Department of Psychosocial Oncology and Palliative Care, Dana-Farber Cancer Institute, Boston, Massachusetts, USA.
Division of General Internal Medicine, Center for Bioethics and Humanities, University of Colorado, Aurora, Colorado, USA.
J Am Med Inform Assoc. 2022 Sep 12;29(10):1818-1822. doi: 10.1093/jamia/ocac112.

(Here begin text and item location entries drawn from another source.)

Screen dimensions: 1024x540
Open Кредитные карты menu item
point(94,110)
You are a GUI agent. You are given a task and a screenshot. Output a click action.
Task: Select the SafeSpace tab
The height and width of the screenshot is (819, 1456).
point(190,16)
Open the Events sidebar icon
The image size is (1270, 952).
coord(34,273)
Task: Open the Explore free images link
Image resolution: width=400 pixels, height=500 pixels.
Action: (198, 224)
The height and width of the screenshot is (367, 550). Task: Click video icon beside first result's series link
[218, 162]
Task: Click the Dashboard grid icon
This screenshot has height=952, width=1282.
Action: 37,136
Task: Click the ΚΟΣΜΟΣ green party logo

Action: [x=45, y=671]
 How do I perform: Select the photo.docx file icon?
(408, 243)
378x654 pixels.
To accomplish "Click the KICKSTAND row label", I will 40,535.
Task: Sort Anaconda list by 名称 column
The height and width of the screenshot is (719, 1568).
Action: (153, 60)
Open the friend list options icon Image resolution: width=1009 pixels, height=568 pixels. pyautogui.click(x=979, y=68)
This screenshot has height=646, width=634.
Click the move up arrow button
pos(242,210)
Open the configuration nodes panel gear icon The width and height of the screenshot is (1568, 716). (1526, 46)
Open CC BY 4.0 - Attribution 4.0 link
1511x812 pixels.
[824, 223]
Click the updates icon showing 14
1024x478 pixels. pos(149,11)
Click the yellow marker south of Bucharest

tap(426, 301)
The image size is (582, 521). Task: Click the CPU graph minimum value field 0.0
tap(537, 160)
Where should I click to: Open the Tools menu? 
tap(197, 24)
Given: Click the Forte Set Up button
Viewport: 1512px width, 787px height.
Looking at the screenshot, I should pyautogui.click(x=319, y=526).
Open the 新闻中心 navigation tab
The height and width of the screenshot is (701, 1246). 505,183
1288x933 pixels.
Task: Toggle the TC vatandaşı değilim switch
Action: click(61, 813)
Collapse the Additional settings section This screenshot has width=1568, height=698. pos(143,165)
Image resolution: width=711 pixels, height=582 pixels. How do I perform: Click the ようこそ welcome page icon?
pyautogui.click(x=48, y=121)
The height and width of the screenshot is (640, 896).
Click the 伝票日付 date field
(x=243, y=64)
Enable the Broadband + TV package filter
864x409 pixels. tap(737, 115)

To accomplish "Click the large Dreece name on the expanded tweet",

Recent legislation ensuring patient access to their electronic health records represents a promising national commitment to patient empowerment. Access and interoperability rules seek to empower individuals as well as increase opportunities for data sharing by hospitals, apps, and other parties for research and innovation. However, there are trade-offs between data accessibility and oversight. Some third-party apps may not be covered by federal regulations, and receiving records directly from individuals may render some services in possession of health data. To promote consumer trust, these services should follow ethical standards regardless of regulatory status.
This Perspective proposes 3 actionable principles, grounded in medical ethics, for services making use of health data: services should (1) provide informed, dynamic, regular consent, including control over data sharing, (2) promote inclusivity and equity, and (3) intentionally focus on consumer trust and the perception of value in the service provided.
最近的立法确保了患者访问其电子健康记录的权利,这代表了国家对赋予患者权力的有力承诺。访问和互操作性规则旨在赋予个人权力,并为医院、应用程序和其他各方增加数据共享的机会,以进行研究和创新。然而,在数据可访问性和监管之间存在权衡。一些第三方应用程序可能不受联邦法规的约束,而直接从个人接收记录可能会使一些拥有健康数据的服务受益。为了促进消费者信任,无论监管状况如何,这些服务都应遵循道德标准。
本观点提出了 3 条基于医学伦理的可操作原则,用于使用健康数据的服务:服务应(1)提供知情、动态、定期的同意,包括对数据共享的控制,(2)促进包容性和公平性,以及(3)专注于消费者信任和服务提供的价值感知。